◆ **VORLIEGENDER TEXT**:
* * * * * * *

Familiendrama: Grevenbroicher vor Schwurgericht Sechs Auftrags-Morde vom ehemaligen Chef?

Familiendrama: Grevenbroicher vor Schwurgericht · Eine Familientragödie der besonderen Art entwickelt sich zurzeit vor dem Stuttgarter Schwurgericht. Es geht um nichts Geringeres, als einen Versuch der Anstiftung zum Mord an sechs Familienangehörigen. Eine Schlüsselrolle in diesem Fall spielt der 31-jährige Thomas Sch., ein gebürtiger Grevenbroicher.

Der Mann, der keinen Beruf erlernte, dafür aber Erfahrung mit Drogen und entsprechenden Geschäften machte, findet sich in seiner neuen Heimat in der für ihn ungewohnten Rolle eines Robin Hood. Thomas Sch. hat seinen früheren Chef, Theo S. (44), vor Gericht gebracht. Er habe ihm (und später einem Bekannten) angeblich den Auftrag erteilt, sechs Verwandte umzubringen, einschließlich seiner ehemaligen und jetzigen Ehefrau.

* * * * * * *

◆ **UNTERSUCHTE DATEN**:
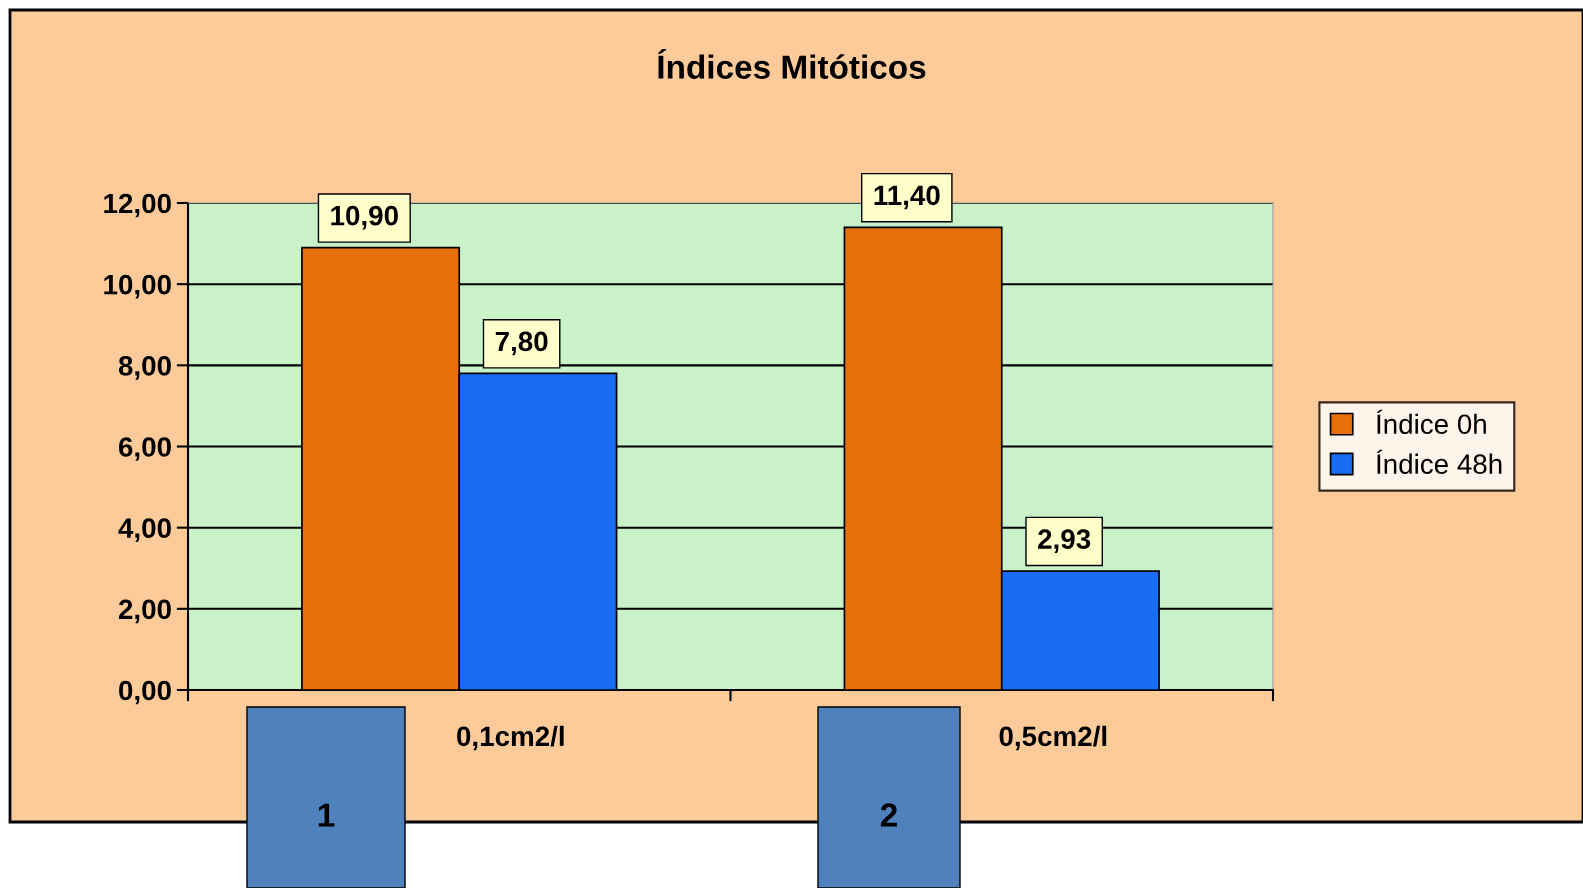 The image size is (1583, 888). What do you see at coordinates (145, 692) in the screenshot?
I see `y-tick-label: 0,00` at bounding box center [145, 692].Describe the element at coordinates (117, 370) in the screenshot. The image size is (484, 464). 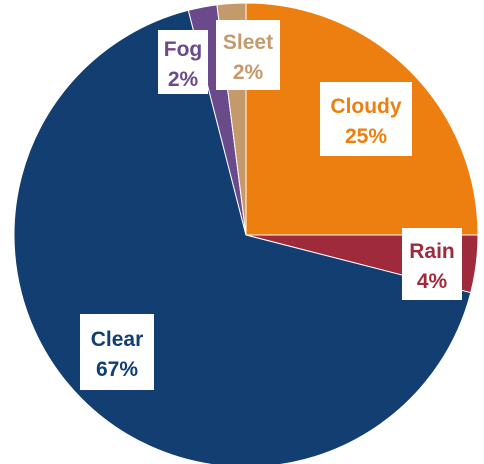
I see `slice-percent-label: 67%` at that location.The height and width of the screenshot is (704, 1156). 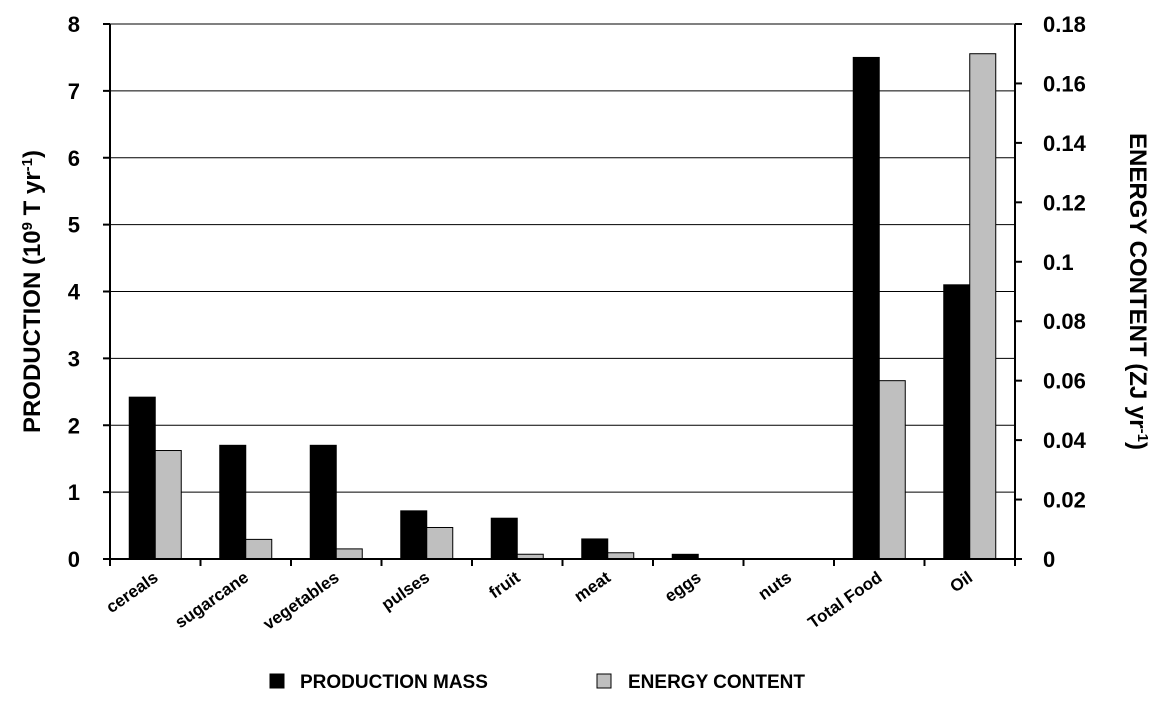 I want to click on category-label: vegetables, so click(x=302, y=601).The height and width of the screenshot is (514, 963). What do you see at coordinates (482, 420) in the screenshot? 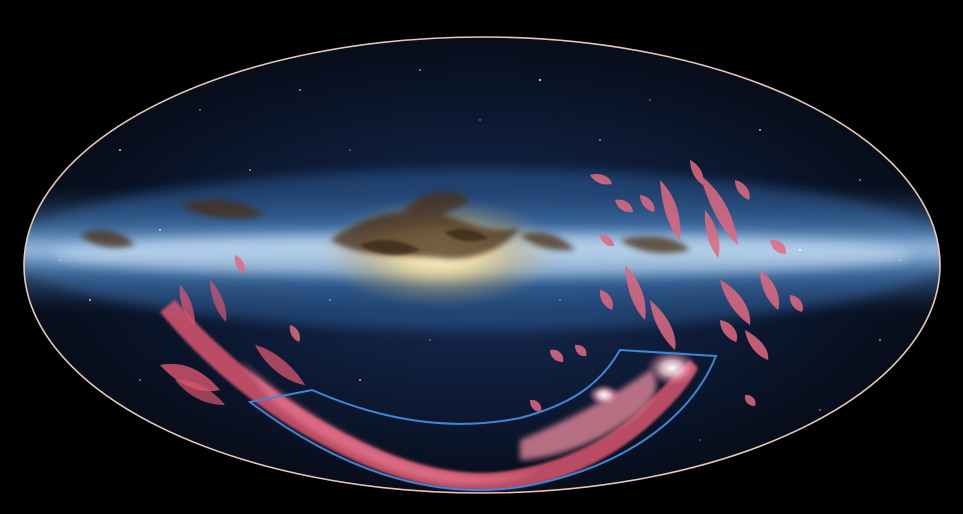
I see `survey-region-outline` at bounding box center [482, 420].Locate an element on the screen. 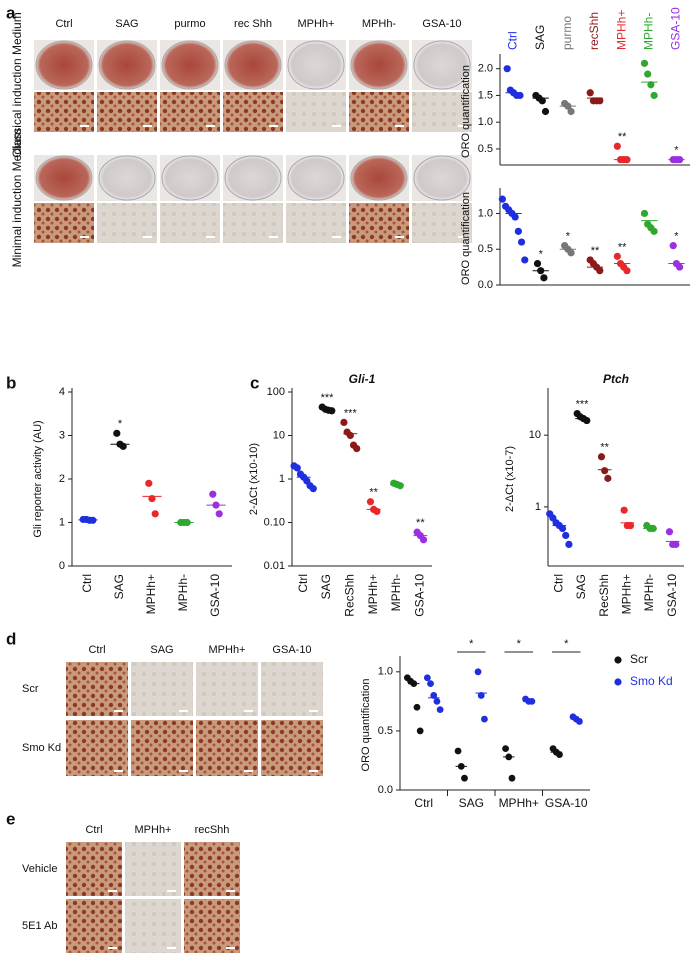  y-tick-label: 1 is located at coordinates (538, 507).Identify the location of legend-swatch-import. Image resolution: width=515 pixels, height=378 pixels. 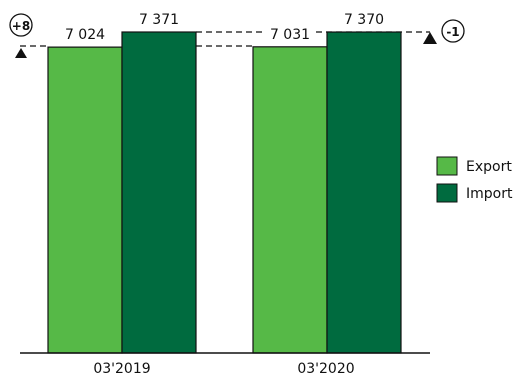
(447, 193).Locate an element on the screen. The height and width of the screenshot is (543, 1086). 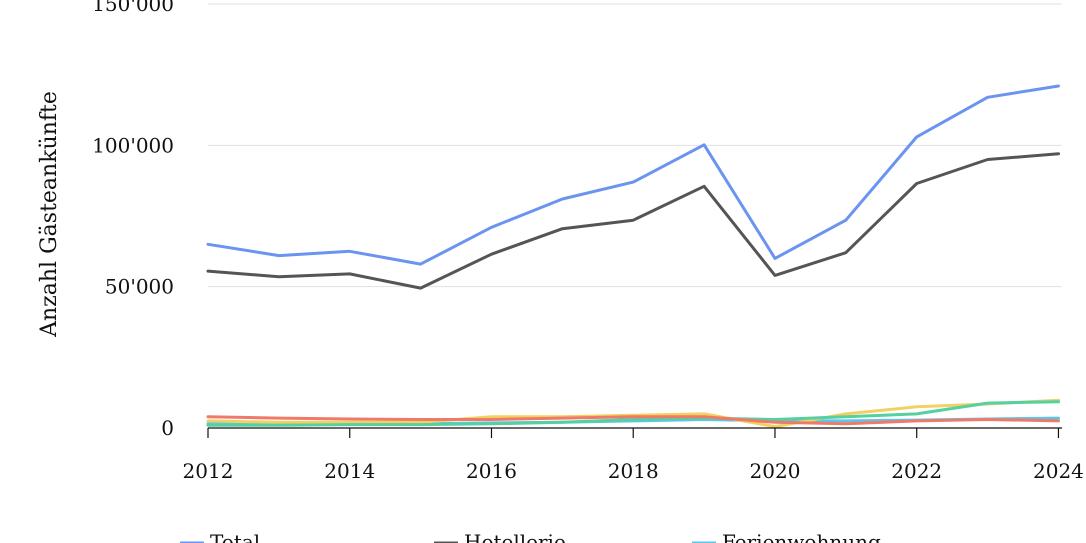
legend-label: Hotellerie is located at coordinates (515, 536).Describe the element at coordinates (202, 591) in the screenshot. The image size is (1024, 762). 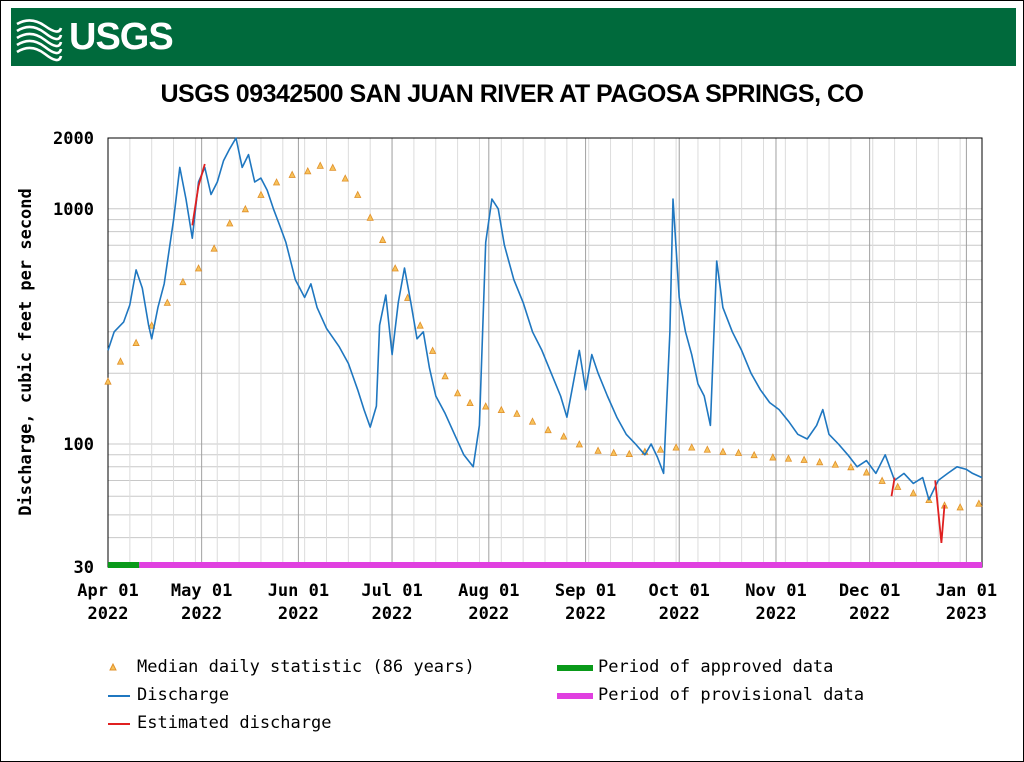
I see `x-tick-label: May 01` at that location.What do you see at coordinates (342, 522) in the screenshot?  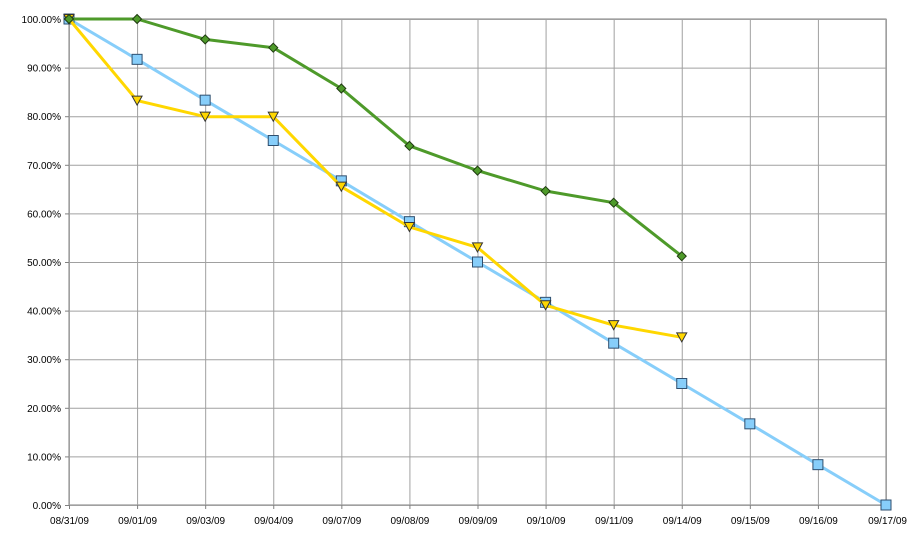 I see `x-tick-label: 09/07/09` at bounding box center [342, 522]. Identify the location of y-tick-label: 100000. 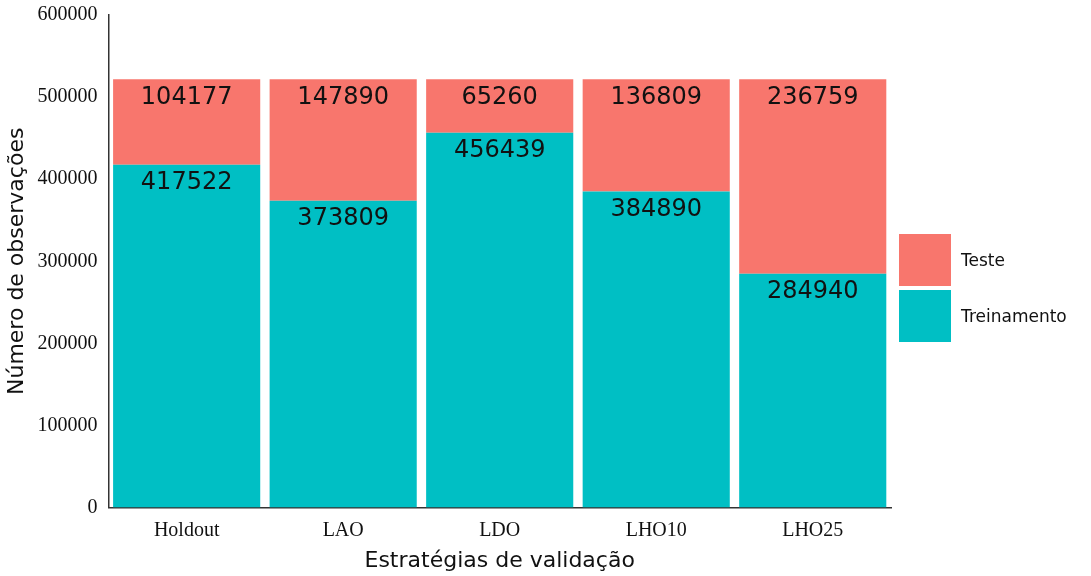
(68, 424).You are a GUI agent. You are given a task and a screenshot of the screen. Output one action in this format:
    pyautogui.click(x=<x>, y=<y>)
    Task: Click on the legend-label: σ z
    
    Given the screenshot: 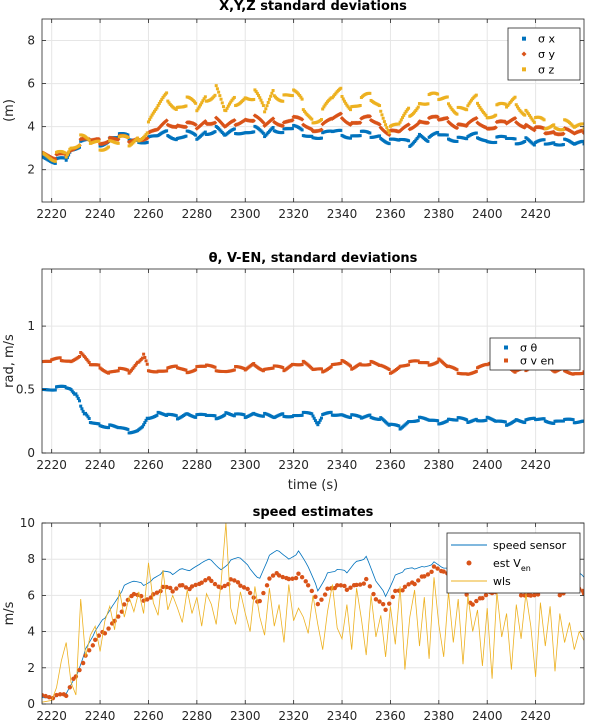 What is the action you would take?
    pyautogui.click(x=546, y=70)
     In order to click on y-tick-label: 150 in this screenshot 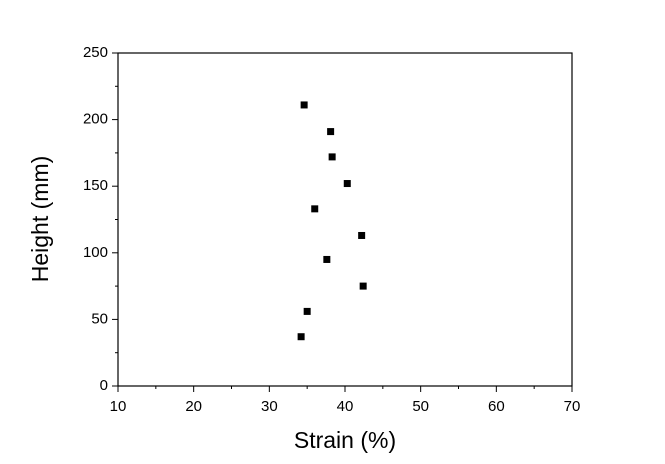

* * * * * * *

◆ **AUFGABENLISTE**:
- a) Vor welchem Gericht wird laut dem Bericht über das Familiendrama der Fall verhandelt?
- b) Übersetze diesen Satz aus dem Bericht über das Familiendrama ins Englische: „Thomas Sch. hat seinen früheren Chef, Theo S. (44), vor Gericht gebracht.“
- c) Führe den Bericht über das Familiendrama ab seinem letzten Satz weiter.

◆ **LÖSUNGEN**:
- a) Vor dem Stuttgarter Schwurgericht.

- b) Thomas Sch. has taken his former boss, Theo S. (44), to court.

- c)
"Wo ich herkomme, geht Familie über alles", sagt Thomas Sch. vor dem Schwurgericht und meint: "Als er mich fragte, habe ich sofort ,Ja' gesagt. Denn ich wollte nicht, dass er jemanden findet, der wirklich bereit ist, das zu tun." Es sei ihm das wichtigste gewesen, die Familie seines Chef zu schützen. Zur Polizei habe er sich freilich erstmal nicht getraut, er habe S. hinhalten und Beweise gegen ihn sammeln wollen.

Doch Schweigen konnte der 31-Jährige über die Sache mit seinem Chef nicht. "Thomas ist ein Schwätzer", sagen seine drei WG-Genossen nahezu übereinstimmend. Einer der gerne erzähle, Späße mache. Zweieinhalb Stunden dauert die Zeugenaussage von Thomas Sch. vor Gericht. Die Prozessbeteiligten wollen es genau wissen. Und der schlanke Mann mit Brille und schulterlangen Haaren macht es ihnen nicht gerade leicht. "Sie sind ein Meister des Relativierens", stellt Psychiater Dr. Peter Winckler fest.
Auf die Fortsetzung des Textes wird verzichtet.